The limit at the time, 3,000 lumens, came from an Ianna idea. At a meeting of around 300 people, many in the lighting field, he displayed different wattages and asked people to “raise your hand when this is really unpleasant,” recounts Schuyler. That’s what the cap was based on.

The ordinance requires outdoor luminaires to be shielded to avoid spillover into adjoining residential properties—and into the night sky. “Light that bounces up in the sky is wasted light,” says Schuyler.

All of that happened before the biggest revelation in lighting since the invention of the light bulb: the light-emitting diode. The LED saves so much energy, its three Japanese inventors won the Nobel Prize for physics in 2014. It’s also contributed to “a measurable increase in light pollution worldwide,” says Schuyler.

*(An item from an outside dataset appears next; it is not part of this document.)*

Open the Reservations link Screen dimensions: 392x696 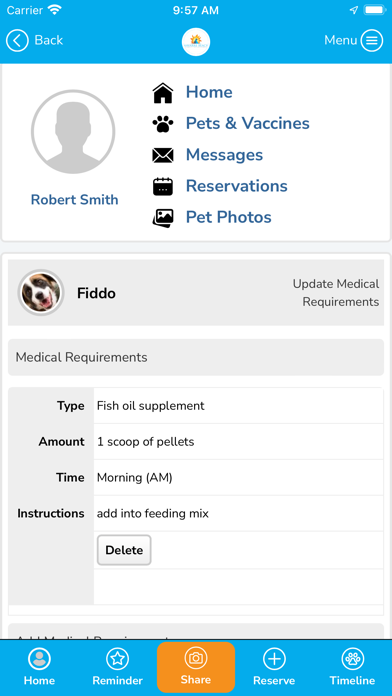tap(237, 186)
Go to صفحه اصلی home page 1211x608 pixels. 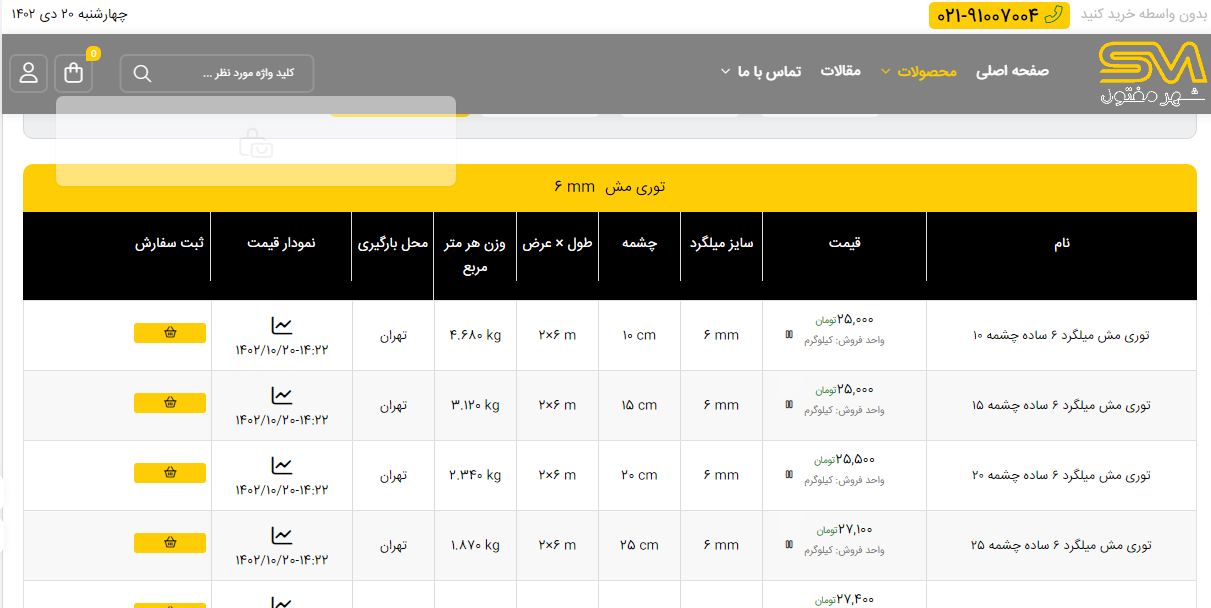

Before LEDs, which are not mentioned in the ordinance, electricians and electrical supply houses were aware of the ordinance and had displays of shielded lighting, he explains.

Now, people are ordering brighter LEDs without shields off of Amazon, and they have no one saying, “You shouldn’t be doing that,” says Schuyler.

In addition to blocking the stars, glaring lights at night may have a harmful effect on vision and health. The American Medical Association warns that artificial lighting can disrupt circadian rhythms, which can lead to health risks including diabetes, mood disorders, and cancer.

Ordinance enforcement is a “tricky business,” says Schuyler, because of limited staff resources and the fact that someone has to work overtime to check lights at night.

Lighting enforcement is complaint-based, and the city averages fewer than one complaint a year, says Assistant Zoning Administrator Craig Fabio. Zoning staff works with offenders to bring them into compliance, and fines are possible, he says.

City Councilor Heather Hill has been to Barnett’s place. “It was eye-opening to me,” she says. While she believes the bleed over from commercial lights that affects residents is unintentional, “I do think we have a lot of opportunity to enhance our lighting ordinance.”

Both she and Schuyler say the PLACE Design Task Force is looking at the issue.

Barnett has had some luck working with neighbors himself. A year ago he approached Tiger Fuel and “got a very good response,” he says. The company put up new fixtures on the front of its building, and “now it’s nothing like the locomotive lights that were coming toward me.”

He also cites success with City Walk apartments, which shielded its lights after neighbors complained. Barnett says Beer Run now cuts off the lights on its sign after it closes.

He’s less pleased with Tubby’s new lights, which illuminate the back of Richmond Camera. “It’s obscene. Obscene,” says Barnett. Tubby’s owner, John Fargale, did not respond to a call from C-VILLE.

Some people mistakenly believe that the more lights, the safer a property is, says Schuyler. He calls it “security theater.”

Police Chief RaShall Brackney agrees that lighting doesn’t necessarily deter crime. “People become immune,” she says. And the International Dark-Sky Association says that glare can decrease safety by creating deep shadows that make it harder to see a lawbreaker from constricted pupils.

Barnett counts seven sources of light that intrude into his bedroom windows or yard during winter months, and that doesn’t include the streetlights shining on the front of his house.

Before, “It was all delightfully dark,” he says. “I could sit on the roof and see the stars.”

Correction May 2: Barnett lives on Chestnut Street, not avenue.